Provided data:
- - -

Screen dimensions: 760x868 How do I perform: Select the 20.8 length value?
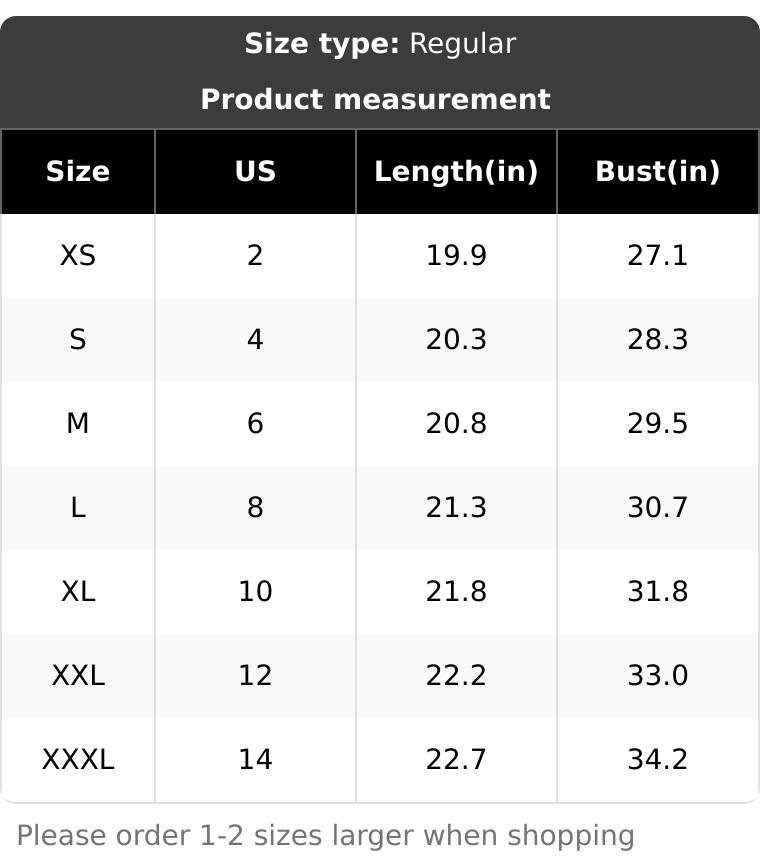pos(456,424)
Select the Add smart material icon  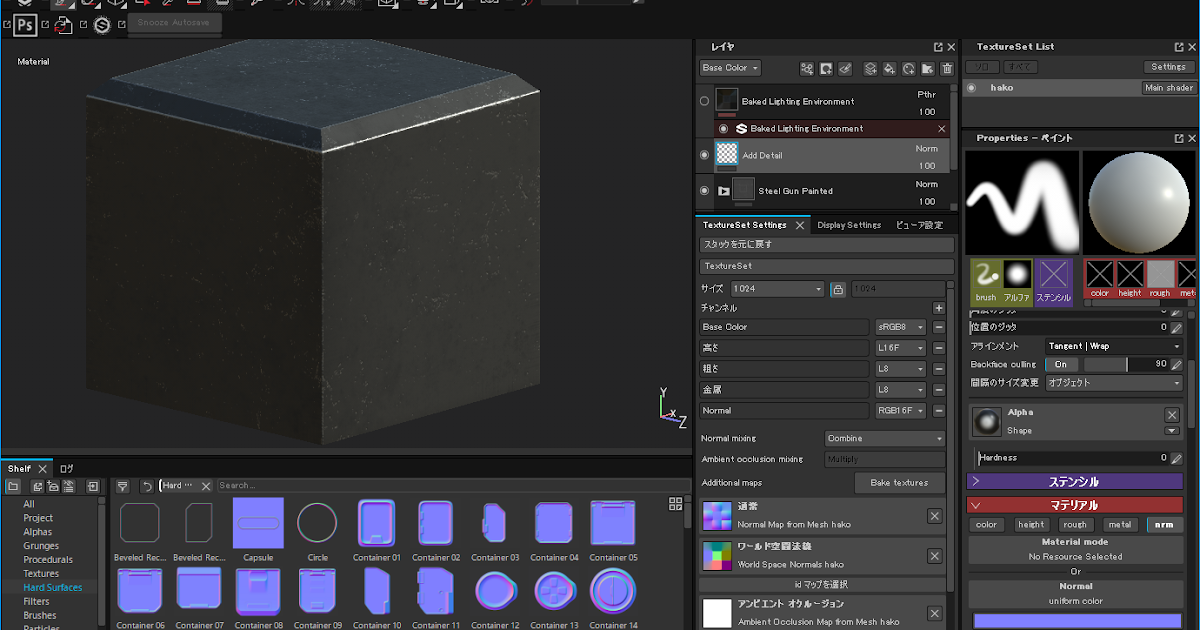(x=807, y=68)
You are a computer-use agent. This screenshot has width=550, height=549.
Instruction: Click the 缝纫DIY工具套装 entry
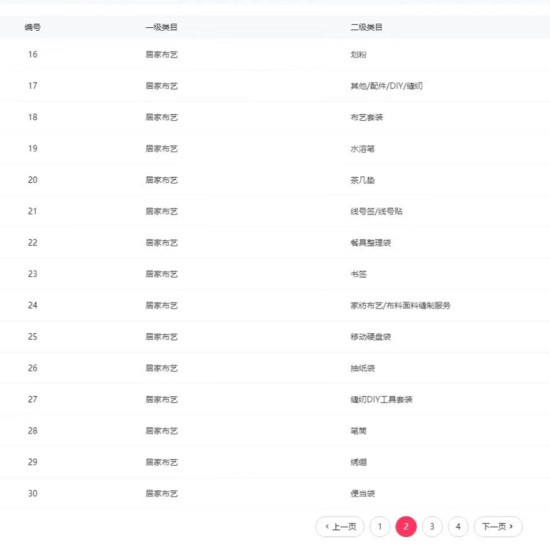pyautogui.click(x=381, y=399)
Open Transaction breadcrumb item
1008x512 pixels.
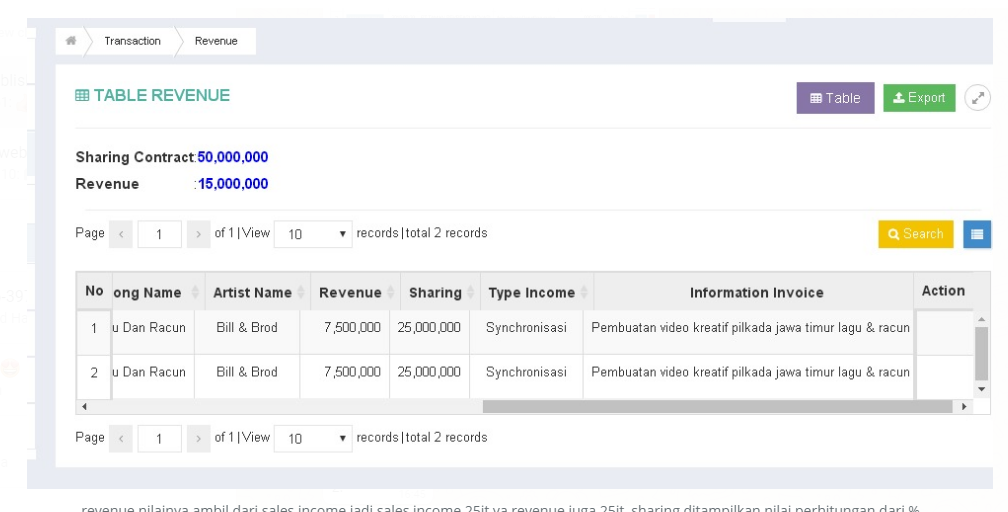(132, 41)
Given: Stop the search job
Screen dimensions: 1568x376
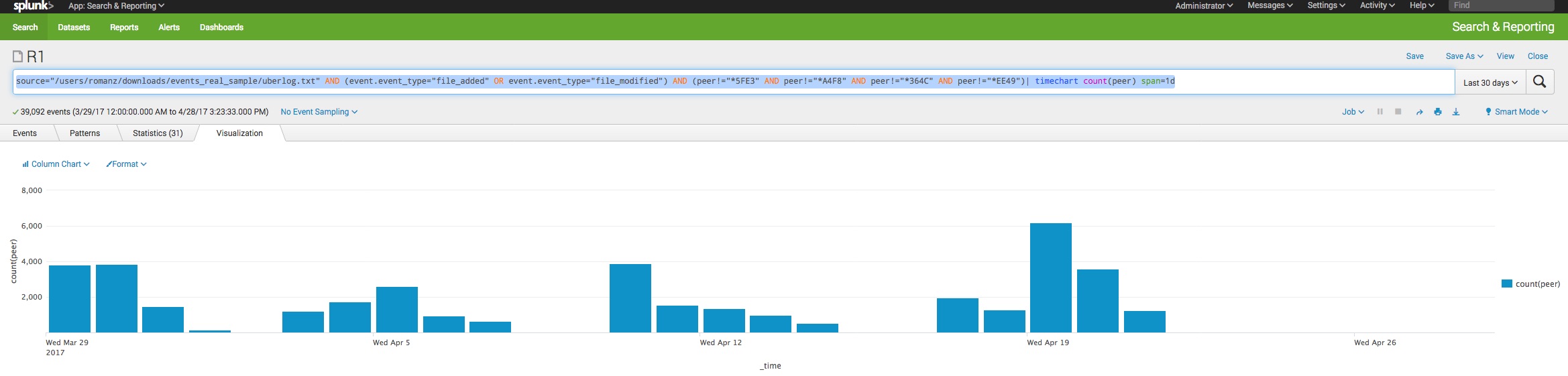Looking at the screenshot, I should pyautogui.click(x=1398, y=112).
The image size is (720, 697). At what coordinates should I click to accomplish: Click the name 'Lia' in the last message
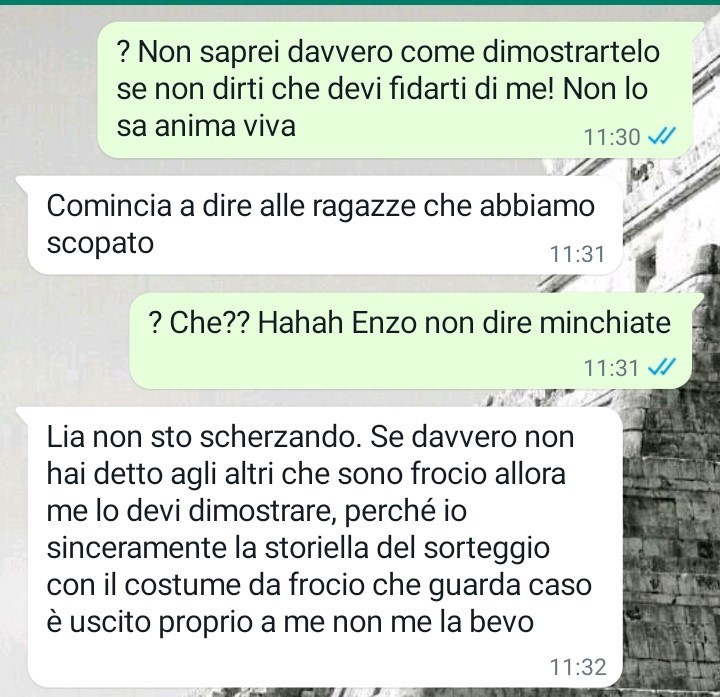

- - -

Exercise instructions: Copy nothing outside the span: please output the lines from the one with "Given: Stop the search job" through the end of the entries above, and skip the pictures.

Exercise answer:
Given: Stop the search job
Screen dimensions: 1568x376
Looking at the screenshot, I should pyautogui.click(x=1398, y=112).
The image size is (720, 697). At what coordinates should I click to accomplish: Click the name 'Lia' in the last message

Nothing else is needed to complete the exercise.